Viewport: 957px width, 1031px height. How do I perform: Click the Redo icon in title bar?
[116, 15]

_ _ _ _

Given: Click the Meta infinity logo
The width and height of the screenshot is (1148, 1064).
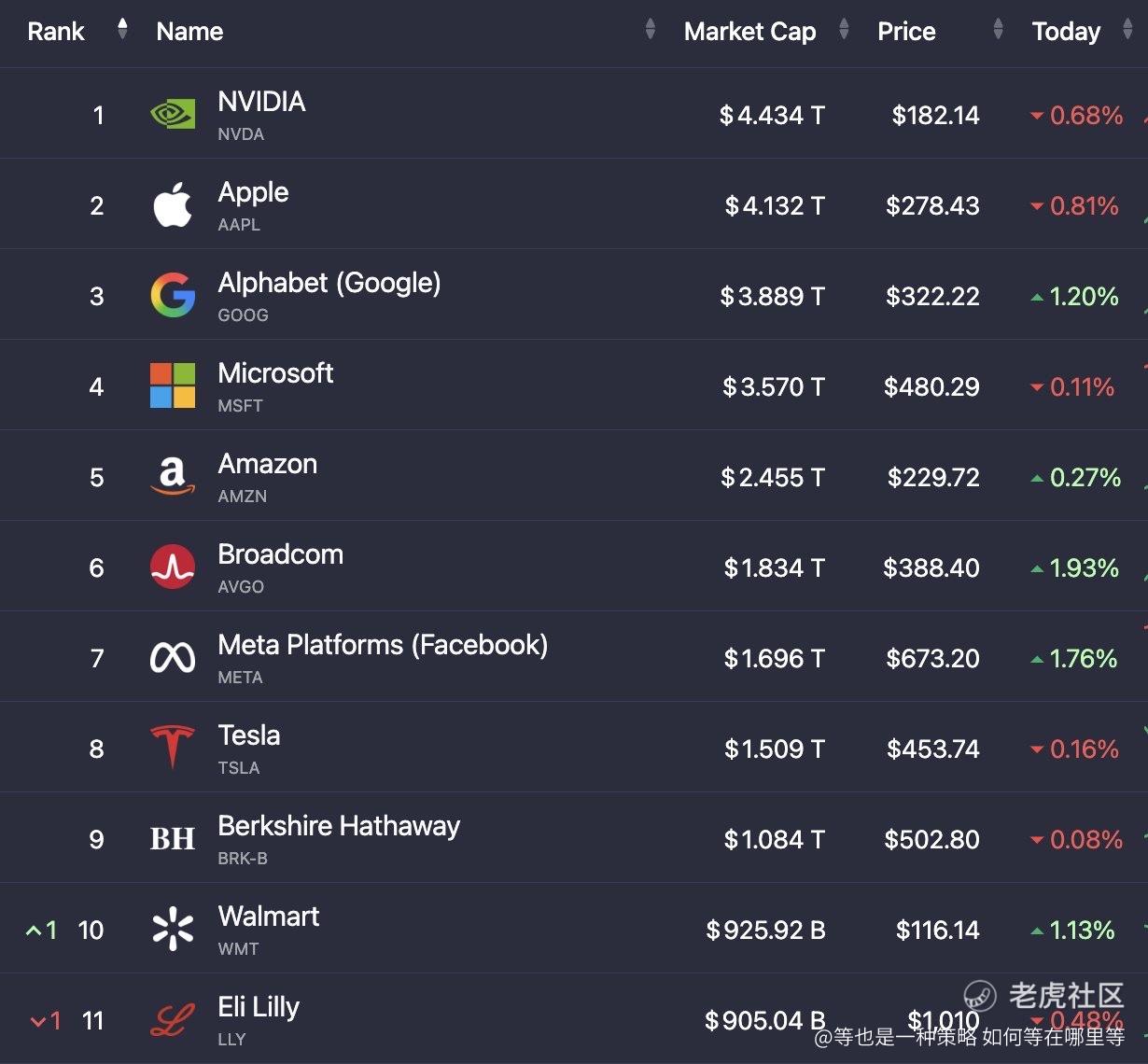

_ _ _ _

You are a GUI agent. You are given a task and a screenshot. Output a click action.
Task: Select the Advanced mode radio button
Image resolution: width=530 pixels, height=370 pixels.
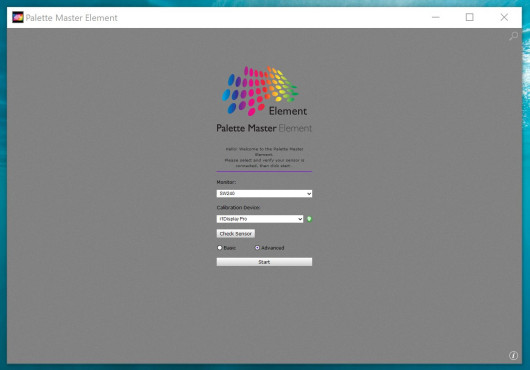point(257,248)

_ _ _ _

#### TASK TO CARRY OUT:
Return each line of the entries that holds the string "screenshot".

#### RESULT FOR THIS EXERCISE:
The width and height of the screenshot is (1148, 1064).
You are a GUI agent. You are given a task and a screenshot. Output a click action.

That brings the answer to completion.